Marie Havenga • Apr 3, 2019 at 7:00 AM

Unlike neighboring communities who recently have been tightening the screws on short-term rental uses, the Village of Spring Lake is loosening its regulations.

In the past, short-term rentals were not allowed in the village. At all. In any zoning district.

Village officials were aware that some people were renting homes on a short-term basis, but the village chose not to police these violations unless there were complaints.

“It was not listed as a permitted use, so it had been prohibited that way,” explained village planner Jennifer Howland.

After a series of meetings with landlords and residents, the Village Council voted late last month to allow short-term rentals in residential districts. The vote was unanimous.

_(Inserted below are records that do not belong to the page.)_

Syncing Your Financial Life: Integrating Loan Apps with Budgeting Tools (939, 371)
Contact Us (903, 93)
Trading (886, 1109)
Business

“In certain zoning districts, if you want a short-term rental, you have to apply for a special-use permit with the (village’s) Planning Commission,” Howland said. “... Most of the areas where there's a residential use, it's allowable.”

Which means short-term rentals are allowed in almost every area of the village, except in the eastern entryway district and office districts. The application fee is $425.

Howland said both the Planning Commission and the Village Council expressed interest in changing the village’s short-term rental rules.

“There was a group of well-spoken residents in the community that were supportive of it and we didn't really have any negative comments in the process,” she said. “It went very smoothly. The group of people most involved in the process were well organized and they came to the meetings together and had one or more spokespeople.”

According to village statute, a rental for less than 28 days in any calendar year is considered a short-term rental. The new ordinance has no minimum stay requirement, meaning someone could rent a home for just one night.

Howland, who is also the planner for the City of Grand Haven, said it appeared to be a more difficult process for Grand Haven, which recently restricted rights of property owners when it comes to short-term rentals.

“With the village, it didn't get much opposition, if any,” she said. “As long as it reflects the wishes of the community, then I'm happy.”

Having short-term rentals available could bring more visitors to the community.

“Of course, it's a great community,” Howland said of the village. “It's a very walkable area. I'm sure people would want to visit here. There are several property owners in town who are interested in renting out their homes to visitors. It's nice to have visitors. It could increase the vibrancy of the community in the summer months.”

Village President Mark Powers said overhauling short-term rental rules has been a long process.

“This is the one we've done to death,” he said. “It's gone through all the hoops and backflips we'd expect from the show. Everyone feels like they had some input. We will not be overly restrictive, nor are we going to turn into some sort of Fort Lauderdale in the spring. The process worked out quite well.”